Entonces, con grandes pasos, fue hasta donde se encontraba Jack.

—Señor —dijo, quitándose el sombrero—, Calamy cree que ha oído algo.

—¡Silencio de proa a popa! —gritó Jack.

Todos los marineros se quedaron paralizados en el lugar en que estaban, como en un juego de niños, algunos en ridículas posturas, sosteniendo en alto un trozo de piedra arenisca o un lampazo, y pusieron una expresión grave, como si dedicaran toda su atención a oír algo. Entonces todos oyeron a lo lejos, por sotavento, el canto
Ayajú-ajá
, que el viento traía en fragmentos.

—¡Preparados para soltar la cadena del ancla! —ordenó Jack—. ¡Digan al señor Hassan y al piloto indonesio que vengan!

Pero Hassan y el piloto indonesio ya estaban allí, y cuando Jack se volvió hacia ellos, ambos asintieron con la cabeza e hicieron un movimiento como si estuvieran moviendo un remo. Ese era, en efecto, el canto de los remeros de las galeras.

No sabían exactamente de dónde venía, sólo que salía de la oscuridad que aún había por sotavento, aunque todos, excepto los marineros que iban a soltar la cadena, escuchaban atentamente. El sol había subido hasta que toda su circunferencia había quedado sobre el horizonte, y tenía un brillo cegador, pero todavía la blanca niebla cubría la superficie del mar. Jack se inclinó cuanto pudo sobre la borda para tratar de ver a través de ella, y como tenía la boca abierta, podía oír los latidos de su corazón, muy fuertes y graves. Entonces se oyeron dos voces en lo alto de la jarcia. Una, desde la cruceta del trinquete, gritó: «¡Ahí está!»; la otra, desde la cofa del mayor, gritó: «¡Cubierta, la galera está por la aleta de estribor!».

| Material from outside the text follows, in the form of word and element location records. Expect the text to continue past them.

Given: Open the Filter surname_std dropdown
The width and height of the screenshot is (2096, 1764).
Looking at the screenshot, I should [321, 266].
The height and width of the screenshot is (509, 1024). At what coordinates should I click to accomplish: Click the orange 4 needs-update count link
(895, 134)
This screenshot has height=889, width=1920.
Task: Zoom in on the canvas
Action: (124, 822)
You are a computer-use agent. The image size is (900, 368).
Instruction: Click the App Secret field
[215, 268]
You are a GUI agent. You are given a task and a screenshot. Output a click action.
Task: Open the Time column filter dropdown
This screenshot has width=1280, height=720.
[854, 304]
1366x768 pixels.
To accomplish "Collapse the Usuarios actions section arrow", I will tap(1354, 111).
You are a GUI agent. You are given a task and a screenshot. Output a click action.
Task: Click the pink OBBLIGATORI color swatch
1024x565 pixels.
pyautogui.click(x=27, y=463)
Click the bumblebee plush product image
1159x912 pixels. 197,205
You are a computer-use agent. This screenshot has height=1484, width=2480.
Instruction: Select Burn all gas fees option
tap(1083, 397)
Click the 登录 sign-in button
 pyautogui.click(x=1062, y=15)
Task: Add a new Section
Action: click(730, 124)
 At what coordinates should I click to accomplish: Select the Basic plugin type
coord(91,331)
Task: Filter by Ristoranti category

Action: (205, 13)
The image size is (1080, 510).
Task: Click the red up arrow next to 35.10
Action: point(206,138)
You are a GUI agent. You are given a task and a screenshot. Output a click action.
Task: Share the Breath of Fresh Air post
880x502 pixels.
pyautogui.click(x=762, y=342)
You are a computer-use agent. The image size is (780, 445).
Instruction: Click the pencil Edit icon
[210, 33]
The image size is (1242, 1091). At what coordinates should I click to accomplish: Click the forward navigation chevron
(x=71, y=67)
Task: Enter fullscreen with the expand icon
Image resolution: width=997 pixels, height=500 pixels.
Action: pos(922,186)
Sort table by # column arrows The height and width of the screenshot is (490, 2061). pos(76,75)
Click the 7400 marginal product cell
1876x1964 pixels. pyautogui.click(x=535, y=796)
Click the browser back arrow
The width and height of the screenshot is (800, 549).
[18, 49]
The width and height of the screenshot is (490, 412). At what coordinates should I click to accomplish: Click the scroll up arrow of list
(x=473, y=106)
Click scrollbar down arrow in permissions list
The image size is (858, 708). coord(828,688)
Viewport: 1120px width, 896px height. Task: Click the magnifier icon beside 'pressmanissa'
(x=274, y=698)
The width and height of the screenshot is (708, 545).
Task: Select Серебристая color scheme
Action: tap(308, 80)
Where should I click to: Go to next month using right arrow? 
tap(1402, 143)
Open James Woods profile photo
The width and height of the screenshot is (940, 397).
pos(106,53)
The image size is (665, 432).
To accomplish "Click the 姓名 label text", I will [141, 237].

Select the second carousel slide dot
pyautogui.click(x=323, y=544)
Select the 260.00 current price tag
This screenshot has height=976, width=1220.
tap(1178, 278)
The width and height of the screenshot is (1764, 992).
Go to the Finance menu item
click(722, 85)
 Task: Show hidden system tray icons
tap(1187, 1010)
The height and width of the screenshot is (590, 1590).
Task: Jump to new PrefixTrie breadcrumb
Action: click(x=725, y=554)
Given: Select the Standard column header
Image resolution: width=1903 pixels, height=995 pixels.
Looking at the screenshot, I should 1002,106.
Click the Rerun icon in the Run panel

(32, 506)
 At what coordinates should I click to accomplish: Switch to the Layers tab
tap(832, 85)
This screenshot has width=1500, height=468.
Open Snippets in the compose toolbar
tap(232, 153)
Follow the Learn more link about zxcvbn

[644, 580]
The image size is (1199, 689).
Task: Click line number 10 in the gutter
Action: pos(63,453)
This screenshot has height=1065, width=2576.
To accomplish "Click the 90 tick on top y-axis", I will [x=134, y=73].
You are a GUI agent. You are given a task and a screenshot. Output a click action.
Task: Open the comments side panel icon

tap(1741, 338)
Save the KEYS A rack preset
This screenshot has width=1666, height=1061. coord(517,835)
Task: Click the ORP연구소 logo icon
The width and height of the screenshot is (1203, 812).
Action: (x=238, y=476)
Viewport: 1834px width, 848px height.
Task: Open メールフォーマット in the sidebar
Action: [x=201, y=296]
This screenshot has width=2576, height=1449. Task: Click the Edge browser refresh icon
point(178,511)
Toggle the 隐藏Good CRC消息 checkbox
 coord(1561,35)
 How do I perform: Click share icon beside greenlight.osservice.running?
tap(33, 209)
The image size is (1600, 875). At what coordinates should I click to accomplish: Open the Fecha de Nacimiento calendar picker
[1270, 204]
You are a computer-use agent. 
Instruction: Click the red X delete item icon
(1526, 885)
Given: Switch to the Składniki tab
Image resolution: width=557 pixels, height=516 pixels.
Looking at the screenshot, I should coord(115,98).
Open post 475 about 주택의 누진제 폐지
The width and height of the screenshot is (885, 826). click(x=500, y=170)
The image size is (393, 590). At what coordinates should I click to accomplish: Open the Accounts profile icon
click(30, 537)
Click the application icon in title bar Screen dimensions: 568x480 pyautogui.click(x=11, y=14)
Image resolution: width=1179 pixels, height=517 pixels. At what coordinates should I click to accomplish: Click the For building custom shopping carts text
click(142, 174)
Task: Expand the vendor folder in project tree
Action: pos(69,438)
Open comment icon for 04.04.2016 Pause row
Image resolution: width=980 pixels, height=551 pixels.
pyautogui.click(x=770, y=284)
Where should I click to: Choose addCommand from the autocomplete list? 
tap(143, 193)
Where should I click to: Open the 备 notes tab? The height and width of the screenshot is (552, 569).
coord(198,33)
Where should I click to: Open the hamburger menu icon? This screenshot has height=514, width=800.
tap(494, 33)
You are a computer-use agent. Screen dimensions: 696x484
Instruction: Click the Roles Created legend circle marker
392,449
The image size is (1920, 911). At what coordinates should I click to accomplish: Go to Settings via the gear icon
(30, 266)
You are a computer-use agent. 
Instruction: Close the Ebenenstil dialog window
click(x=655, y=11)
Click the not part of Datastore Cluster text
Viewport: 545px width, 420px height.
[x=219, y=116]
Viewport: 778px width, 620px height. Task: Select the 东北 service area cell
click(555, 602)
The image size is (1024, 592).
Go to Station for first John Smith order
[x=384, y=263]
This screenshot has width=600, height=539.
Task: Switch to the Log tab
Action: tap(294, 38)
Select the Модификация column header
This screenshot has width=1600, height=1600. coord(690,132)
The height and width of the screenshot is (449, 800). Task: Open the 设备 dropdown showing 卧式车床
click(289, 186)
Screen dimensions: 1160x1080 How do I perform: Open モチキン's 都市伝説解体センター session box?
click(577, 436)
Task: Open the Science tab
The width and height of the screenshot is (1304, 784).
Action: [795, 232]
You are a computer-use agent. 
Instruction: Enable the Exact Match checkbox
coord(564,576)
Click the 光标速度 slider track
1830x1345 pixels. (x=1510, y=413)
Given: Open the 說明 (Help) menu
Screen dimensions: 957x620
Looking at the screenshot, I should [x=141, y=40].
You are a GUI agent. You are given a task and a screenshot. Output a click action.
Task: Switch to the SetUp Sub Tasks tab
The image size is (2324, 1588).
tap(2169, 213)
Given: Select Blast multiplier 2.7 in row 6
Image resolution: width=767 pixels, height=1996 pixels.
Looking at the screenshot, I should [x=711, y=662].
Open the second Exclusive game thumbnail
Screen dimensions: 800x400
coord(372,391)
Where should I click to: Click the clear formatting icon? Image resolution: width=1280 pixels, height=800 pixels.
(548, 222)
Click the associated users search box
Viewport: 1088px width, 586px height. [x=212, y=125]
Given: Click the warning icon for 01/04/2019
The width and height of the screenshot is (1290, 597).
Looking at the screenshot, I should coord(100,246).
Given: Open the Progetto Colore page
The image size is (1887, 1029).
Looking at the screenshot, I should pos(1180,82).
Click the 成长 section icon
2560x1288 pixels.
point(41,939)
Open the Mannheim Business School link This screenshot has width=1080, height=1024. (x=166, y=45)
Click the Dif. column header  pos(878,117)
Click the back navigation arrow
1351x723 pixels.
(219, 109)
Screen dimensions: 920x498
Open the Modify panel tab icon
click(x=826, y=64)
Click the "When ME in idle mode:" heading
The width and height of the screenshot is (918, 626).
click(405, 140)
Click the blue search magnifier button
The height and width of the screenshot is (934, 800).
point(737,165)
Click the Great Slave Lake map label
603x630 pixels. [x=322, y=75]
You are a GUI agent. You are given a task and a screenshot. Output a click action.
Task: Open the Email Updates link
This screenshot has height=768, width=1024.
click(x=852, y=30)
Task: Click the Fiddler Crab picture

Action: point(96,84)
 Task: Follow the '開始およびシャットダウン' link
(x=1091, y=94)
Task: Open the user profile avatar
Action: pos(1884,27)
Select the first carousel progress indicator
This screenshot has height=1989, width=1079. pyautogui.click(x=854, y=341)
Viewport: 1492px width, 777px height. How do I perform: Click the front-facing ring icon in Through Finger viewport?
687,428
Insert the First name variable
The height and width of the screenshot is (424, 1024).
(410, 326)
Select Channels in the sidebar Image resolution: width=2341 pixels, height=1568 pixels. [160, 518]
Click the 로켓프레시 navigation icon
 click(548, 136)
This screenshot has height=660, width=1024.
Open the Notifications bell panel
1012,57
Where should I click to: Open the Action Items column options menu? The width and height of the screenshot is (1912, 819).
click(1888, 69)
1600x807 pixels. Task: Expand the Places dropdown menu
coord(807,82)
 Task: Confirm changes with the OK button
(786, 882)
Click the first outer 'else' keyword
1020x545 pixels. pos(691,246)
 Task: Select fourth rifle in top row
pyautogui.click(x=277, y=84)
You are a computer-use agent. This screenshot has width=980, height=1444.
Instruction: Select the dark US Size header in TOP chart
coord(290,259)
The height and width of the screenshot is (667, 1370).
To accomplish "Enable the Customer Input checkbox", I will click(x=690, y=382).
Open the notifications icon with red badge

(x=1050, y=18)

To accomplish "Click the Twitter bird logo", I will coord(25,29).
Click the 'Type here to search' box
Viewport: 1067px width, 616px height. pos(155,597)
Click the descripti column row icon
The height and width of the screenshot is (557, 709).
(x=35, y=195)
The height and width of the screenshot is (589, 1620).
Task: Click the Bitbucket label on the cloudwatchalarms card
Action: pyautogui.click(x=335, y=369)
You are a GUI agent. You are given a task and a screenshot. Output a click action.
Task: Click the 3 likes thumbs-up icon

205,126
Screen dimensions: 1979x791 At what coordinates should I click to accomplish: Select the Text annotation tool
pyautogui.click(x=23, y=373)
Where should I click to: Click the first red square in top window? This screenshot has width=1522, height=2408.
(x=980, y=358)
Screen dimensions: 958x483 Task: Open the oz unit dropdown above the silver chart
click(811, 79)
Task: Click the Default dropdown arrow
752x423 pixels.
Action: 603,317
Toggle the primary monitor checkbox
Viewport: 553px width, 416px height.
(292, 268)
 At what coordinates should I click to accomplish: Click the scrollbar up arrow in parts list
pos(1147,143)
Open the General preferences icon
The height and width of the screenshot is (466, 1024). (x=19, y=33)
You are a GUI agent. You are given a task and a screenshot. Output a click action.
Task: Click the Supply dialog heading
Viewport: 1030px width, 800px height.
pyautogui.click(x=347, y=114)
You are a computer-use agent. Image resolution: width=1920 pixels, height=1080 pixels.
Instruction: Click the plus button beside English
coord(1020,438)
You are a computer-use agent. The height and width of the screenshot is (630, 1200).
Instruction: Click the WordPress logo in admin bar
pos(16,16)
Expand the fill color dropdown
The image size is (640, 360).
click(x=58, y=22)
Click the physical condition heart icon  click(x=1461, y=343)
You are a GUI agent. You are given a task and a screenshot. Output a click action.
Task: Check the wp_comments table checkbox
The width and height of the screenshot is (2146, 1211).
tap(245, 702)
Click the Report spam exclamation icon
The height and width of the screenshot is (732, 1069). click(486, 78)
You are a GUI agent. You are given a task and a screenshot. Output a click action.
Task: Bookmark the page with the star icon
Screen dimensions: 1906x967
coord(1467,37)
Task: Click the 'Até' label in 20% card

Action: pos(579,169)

—Señor Mowett, suelte la cadena con una baliza realmente buena y mande a zarpar enseguida —ordenó Jack—. Desplegaremos las gavias y las mayores, pero despacio, como si la corbeta fuera un mercante de la Compañía, un mercante que hace un viaje normal y que, después de haber pasado la noche al pairo, se acerca a Mubara para comprobar su posición. No deben subir muchos hombres a la jarcia, la guardia que está abajo debe quedarse allí, y la mayoría de los que forman la otra deben irse de la cubierta. No mande a subir los coyes.

Bajó a buscar su telescopio y volvió a mirar la carta marina que tan bien conocía ya, y cuando volvió a la cubierta, ya la cadena del ancla salía por el escobén, y la
Niobe
, con el velacho en facha, desviaba la proa de la parte de donde venía el viento. Algunos marineros desplegaban la gavia mayor y la sobremesana con deliberada torpeza, y unos cuantos estaban preparados para echarse sobre las vergas más bajas.

—¿Dónde está? —preguntó Jack.

—A treinta grados por la amura de estribor, señor —respondió Mowett.

En esos breves momentos el sol había disipado los últimos vestigios de la niebla de la noche, y la galera estaba allí, mucho más lejos y mucho más próxima a la proa de lo que pensaban, pero podía verse tan claramente como deseaban. Estaba al final del canalizo, al borde del arrecife de coral ribeteado de blanco de unas cinco o seis millas de longitud que se extendía por el noroeste hasta el islote Hatiba, que guardaba la entrada de la larga y estrecha bahía de Mubara, en cuyo fondo se elevaba la ciudad. La galera navegaba de bolina con rumbo a la isla, y a pesar de que Jack y sus hombres se habían esforzado en aparentar que no tenían prisa ni la perseguían, parecía que la tripulación de la galera estaba alarmada, pues los remeros habían dejado de cantar y remaban con todas sus fuerzas.

Enseguida se le ocurrieron dos preguntas: ¿Podría la
Niobe
llegar al otro lado del islote Hatiba? ¿Si no podía llegar, podría interceptar la galera antes? No sabía las respuestas. Ambas dependían no sólo de la velocidad y las cualidades para la navegación de las dos embarcaciones, sino también de la corriente y la marea, y no llegaría a saberlas hasta el último momento. McElwee y el piloto indonesio conocían bien la corbeta y sabían cómo navegaba de bolina, pero también tenían una expresión desconcertada.